I stumbled on a couple great book deals at the Borders store in Albuquerque. I thought the $14 I paid for the Taschen edition of Karl Blossfeldt; the Compete Published Work was an excellent price, but it turns out that Amazon has it for ten bucks. Images in Stone by David Muench really seemed like a steal at $5 for a large format photobook with scores of luscious photos of rock art. Price aside, the books show the work of a couple long time favorites of mine who are dealing with subject matter I have often grappled with myself.

Aside from the excellent quality illustrations in the Blossfeldt book, the text with its detail on the photographer's life and experience was also very enlightening. The pictures are deceptively simple in appearance. The plants are all photographed with macro techniques and the prints show them at ten or twelve times magnification. There is very little variation in the lighting of the specimens and all focus on the plants' fundamental structural characteristics. Underneath that apparent simplicity in composition, though, is a great amount of sophistication. Blossfeldt had extensive training as an artist and a craftsman in his youth, and he brought that experience to bear full-force on his botanicals. It is a good reminder that in-depth understanding can illuminate seemingly simple subjects in unexpected ways.
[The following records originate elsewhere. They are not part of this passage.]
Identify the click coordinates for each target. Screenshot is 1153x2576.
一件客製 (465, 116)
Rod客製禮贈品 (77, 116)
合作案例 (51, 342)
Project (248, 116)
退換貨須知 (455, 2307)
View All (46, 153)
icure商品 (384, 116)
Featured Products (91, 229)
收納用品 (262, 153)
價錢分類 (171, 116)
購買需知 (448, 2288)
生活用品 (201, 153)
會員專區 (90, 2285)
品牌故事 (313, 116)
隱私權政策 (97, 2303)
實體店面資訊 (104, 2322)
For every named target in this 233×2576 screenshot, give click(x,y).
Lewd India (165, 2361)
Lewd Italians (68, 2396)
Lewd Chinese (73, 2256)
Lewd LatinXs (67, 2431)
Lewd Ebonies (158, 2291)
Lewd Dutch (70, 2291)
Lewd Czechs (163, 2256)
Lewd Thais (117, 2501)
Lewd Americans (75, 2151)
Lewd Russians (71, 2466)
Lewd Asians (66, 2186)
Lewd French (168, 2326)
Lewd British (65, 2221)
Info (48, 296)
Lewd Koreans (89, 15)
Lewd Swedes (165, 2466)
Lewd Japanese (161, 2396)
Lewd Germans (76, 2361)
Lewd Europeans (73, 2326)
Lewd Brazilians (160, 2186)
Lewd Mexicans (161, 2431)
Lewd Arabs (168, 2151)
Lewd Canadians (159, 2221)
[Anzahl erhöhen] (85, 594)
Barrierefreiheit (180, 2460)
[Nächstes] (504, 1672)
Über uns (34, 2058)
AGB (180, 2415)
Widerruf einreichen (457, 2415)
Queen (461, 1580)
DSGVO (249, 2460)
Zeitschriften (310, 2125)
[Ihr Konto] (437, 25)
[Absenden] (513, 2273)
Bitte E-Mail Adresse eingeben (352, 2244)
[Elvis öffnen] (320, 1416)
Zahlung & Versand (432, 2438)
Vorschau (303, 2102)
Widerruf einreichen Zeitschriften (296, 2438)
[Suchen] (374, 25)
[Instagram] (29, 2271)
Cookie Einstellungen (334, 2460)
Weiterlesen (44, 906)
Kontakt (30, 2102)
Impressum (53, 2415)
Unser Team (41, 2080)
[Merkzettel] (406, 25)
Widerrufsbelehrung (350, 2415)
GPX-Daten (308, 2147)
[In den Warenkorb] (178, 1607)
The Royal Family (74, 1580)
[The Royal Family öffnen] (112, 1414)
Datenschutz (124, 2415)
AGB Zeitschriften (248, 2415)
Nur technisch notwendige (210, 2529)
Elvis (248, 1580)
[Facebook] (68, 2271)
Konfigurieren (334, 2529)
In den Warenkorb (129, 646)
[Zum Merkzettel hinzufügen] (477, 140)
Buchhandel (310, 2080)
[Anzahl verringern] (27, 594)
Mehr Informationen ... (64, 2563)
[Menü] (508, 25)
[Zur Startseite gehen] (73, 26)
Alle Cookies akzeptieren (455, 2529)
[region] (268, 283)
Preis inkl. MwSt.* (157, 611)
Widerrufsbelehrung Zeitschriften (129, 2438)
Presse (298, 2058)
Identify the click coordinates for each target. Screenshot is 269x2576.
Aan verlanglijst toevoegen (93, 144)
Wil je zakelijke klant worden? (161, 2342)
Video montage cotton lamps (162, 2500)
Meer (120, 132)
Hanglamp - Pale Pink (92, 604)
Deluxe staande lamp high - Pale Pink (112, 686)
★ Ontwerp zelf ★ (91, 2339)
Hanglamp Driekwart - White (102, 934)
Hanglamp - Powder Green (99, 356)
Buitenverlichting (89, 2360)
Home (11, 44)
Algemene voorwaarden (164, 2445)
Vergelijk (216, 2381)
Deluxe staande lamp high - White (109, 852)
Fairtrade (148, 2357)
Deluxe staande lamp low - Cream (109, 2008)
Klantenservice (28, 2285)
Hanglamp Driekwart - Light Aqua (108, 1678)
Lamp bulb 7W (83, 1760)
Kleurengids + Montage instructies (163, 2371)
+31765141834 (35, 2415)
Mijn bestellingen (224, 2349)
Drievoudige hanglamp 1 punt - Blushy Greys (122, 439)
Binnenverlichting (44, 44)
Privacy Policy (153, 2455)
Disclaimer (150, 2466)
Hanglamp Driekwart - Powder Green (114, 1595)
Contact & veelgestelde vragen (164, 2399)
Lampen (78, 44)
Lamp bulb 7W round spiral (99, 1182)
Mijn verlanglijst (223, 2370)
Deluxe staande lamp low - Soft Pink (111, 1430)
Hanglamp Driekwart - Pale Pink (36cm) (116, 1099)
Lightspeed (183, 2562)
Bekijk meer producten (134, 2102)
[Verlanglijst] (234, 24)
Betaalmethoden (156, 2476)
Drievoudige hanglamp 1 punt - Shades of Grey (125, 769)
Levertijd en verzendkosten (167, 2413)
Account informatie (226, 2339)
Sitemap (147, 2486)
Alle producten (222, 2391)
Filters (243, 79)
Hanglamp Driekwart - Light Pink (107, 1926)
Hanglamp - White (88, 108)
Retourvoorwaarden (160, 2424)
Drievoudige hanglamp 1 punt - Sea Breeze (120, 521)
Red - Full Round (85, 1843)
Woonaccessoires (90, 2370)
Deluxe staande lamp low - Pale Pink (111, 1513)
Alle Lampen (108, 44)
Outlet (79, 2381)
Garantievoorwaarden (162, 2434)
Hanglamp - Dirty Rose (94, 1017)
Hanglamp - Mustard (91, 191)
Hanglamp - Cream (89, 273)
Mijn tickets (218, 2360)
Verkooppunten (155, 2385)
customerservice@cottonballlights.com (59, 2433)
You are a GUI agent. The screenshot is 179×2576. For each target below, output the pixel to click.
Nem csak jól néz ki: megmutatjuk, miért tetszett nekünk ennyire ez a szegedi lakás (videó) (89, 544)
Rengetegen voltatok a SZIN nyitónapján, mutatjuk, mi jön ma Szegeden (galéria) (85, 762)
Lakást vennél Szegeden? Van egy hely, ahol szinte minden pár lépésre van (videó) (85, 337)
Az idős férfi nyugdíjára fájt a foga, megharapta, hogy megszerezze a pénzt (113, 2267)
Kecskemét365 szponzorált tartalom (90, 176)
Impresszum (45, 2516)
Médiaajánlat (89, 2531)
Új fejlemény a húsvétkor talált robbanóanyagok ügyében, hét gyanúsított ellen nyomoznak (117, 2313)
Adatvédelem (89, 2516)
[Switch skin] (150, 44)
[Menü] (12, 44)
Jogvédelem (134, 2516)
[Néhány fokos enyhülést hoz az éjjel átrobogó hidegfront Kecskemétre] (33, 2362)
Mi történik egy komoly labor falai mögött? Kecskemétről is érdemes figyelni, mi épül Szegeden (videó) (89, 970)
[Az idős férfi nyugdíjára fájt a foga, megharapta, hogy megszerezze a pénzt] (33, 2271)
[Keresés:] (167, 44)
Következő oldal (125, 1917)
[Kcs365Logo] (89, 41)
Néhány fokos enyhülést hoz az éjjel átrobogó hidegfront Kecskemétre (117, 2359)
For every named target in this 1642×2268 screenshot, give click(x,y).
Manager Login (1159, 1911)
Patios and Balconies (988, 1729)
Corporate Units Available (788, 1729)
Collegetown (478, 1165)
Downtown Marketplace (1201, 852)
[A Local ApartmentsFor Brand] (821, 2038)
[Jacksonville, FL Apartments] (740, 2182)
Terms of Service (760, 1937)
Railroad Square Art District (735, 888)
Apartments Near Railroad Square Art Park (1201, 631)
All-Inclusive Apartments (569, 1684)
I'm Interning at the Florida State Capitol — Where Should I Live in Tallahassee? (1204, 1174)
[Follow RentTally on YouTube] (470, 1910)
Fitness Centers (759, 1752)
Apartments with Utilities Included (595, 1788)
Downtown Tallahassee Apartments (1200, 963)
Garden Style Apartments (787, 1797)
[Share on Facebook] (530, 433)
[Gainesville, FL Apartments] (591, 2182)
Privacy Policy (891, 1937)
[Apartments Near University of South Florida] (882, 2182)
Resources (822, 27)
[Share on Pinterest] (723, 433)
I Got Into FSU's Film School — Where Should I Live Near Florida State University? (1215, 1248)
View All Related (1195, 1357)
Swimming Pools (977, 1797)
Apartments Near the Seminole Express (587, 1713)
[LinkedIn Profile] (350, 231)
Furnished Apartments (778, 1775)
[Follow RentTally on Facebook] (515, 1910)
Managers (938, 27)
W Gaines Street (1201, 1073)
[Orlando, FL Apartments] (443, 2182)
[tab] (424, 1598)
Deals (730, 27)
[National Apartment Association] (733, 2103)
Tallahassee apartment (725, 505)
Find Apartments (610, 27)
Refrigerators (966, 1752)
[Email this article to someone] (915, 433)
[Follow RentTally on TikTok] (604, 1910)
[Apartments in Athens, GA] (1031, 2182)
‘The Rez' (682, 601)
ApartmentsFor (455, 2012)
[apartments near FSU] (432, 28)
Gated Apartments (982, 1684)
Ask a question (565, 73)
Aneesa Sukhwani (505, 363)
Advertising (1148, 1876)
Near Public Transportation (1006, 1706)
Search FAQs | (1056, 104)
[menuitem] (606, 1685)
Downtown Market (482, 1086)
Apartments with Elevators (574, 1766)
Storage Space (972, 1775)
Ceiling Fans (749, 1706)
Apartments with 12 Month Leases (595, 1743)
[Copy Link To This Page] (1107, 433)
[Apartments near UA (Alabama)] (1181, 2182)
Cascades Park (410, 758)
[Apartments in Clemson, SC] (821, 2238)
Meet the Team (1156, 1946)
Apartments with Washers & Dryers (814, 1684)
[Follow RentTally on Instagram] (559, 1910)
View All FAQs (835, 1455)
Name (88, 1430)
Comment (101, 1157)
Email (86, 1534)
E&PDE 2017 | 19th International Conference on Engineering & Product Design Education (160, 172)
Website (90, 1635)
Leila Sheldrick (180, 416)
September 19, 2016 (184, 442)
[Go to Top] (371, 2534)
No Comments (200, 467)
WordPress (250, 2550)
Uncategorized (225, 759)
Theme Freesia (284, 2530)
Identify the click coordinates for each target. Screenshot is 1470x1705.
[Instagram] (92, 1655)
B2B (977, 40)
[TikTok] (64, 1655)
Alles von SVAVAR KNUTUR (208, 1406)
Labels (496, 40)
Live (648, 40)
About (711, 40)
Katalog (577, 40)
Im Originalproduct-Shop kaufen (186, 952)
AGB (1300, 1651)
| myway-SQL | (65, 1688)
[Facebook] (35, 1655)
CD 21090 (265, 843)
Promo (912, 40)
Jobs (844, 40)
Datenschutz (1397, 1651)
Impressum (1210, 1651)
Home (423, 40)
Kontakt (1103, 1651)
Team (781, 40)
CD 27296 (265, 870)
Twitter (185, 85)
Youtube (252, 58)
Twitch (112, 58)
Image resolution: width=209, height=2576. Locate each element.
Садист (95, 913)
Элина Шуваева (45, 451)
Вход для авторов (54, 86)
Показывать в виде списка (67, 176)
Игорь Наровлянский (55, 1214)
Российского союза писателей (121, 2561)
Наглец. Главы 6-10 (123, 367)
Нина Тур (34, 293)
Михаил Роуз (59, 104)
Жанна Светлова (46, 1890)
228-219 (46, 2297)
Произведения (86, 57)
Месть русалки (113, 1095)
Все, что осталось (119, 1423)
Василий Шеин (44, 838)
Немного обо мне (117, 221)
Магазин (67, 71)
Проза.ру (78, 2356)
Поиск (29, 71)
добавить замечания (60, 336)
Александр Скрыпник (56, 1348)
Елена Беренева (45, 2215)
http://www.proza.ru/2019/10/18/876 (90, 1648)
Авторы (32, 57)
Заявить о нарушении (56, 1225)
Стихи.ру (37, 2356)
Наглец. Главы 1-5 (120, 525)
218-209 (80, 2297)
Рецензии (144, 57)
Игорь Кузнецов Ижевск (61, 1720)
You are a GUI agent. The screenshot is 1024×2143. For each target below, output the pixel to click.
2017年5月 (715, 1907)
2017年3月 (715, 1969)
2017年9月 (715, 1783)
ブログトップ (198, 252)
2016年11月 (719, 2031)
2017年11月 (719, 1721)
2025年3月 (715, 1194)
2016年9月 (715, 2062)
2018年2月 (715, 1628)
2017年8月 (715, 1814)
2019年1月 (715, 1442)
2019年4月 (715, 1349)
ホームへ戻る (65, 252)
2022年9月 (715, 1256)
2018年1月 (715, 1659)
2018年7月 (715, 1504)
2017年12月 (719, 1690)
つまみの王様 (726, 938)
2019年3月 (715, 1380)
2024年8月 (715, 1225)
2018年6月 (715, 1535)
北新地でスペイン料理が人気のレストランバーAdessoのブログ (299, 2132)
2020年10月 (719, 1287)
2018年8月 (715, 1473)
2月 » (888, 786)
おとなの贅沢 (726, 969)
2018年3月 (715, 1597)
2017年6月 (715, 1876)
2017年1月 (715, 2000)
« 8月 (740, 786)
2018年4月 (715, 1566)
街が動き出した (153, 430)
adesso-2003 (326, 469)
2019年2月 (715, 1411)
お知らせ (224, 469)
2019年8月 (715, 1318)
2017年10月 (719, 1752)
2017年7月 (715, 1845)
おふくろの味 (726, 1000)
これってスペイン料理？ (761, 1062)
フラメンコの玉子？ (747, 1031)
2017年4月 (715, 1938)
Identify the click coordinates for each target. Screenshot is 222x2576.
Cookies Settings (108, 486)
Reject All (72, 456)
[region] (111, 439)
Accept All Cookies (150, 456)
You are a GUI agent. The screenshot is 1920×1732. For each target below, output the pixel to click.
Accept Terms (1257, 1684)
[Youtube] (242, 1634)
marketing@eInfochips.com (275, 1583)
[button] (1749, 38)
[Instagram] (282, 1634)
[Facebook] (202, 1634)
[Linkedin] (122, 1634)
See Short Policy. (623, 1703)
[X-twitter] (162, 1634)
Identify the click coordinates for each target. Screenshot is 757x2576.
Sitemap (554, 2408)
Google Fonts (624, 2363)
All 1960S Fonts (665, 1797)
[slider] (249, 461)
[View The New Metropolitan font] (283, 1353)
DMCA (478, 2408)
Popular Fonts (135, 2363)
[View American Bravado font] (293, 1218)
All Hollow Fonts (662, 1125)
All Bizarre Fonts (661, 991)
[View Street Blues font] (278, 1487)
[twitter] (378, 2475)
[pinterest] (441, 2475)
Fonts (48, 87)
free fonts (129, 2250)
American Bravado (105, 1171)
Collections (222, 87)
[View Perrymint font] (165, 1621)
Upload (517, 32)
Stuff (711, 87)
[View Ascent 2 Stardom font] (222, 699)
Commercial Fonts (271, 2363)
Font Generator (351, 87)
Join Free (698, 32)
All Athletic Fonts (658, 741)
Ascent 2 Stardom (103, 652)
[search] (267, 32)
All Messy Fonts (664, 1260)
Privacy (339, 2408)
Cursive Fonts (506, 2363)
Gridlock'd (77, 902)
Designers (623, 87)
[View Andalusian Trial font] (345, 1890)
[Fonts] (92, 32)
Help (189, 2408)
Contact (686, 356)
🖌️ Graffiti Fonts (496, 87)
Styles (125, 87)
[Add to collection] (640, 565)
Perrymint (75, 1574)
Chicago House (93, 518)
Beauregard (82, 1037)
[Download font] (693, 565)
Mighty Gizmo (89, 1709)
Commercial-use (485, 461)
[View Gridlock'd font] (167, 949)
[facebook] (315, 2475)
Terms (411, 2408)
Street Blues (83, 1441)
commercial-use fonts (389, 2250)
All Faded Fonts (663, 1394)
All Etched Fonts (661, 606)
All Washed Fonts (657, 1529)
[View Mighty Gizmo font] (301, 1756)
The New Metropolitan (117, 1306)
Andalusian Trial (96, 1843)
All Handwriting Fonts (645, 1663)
David Muench's handling of his subject matter is similar in a way to Blossfeldt in that he is able to get a great deal more than most of us who like to snap pictures of ancient rock art. Although the subject matter is static in a way, the light that illuminates it is constantly changing through the day and the seasons. Rock surfaces can be extremely hard to photograph well because of small, strong spectral highlights, and the scratched, chiselled and painted designs seem to just fall apart in front of the camera if approached too closely. Muench overcomes these obstacles with cumbersome large-format photo equipment and a variety of choices and techniques that really convey the experience of an actual viewing of the ancient art works.